[Data on finding visible targets]
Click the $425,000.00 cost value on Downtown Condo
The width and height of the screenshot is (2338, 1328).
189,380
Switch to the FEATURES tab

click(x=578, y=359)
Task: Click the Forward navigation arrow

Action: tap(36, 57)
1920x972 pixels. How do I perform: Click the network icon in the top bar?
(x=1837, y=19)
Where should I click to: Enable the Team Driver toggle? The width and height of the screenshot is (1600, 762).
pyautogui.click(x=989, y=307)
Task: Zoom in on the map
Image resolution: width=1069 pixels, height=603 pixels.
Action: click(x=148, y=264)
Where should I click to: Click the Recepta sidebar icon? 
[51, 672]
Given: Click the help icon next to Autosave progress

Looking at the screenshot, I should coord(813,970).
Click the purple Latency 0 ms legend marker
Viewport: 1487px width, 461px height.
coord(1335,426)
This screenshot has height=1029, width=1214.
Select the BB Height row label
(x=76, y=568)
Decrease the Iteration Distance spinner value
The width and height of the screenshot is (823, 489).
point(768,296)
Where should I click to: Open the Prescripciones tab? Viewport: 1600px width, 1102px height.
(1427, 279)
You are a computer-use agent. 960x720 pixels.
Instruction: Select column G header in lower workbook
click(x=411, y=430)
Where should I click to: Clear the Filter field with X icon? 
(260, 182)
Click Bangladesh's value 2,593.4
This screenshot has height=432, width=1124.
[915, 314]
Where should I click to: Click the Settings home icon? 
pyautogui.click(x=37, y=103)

#### [Set exercise]
Convert the records from the start through the line containing "pyautogui.click(x=989, y=307)" into a two-column CSV with the headers instruction and coordinates. Give one row per record, with its text and its answer each in a single quoted field and line breaks replaced by spaces.

#### [Right answer]
instruction,coordinates
"Click the $425,000.00 cost value on Downtown Condo The width and height of the screenshot is (2338, 1328).","189,380"
"Switch to the FEATURES tab","click(x=578, y=359)"
"Task: Click the Forward navigation arrow","Action: tap(36, 57)"
"1920x972 pixels. How do I perform: Click the network icon in the top bar?","(x=1837, y=19)"
"Where should I click to: Enable the Team Driver toggle? The width and height of the screenshot is (1600, 762).","pyautogui.click(x=989, y=307)"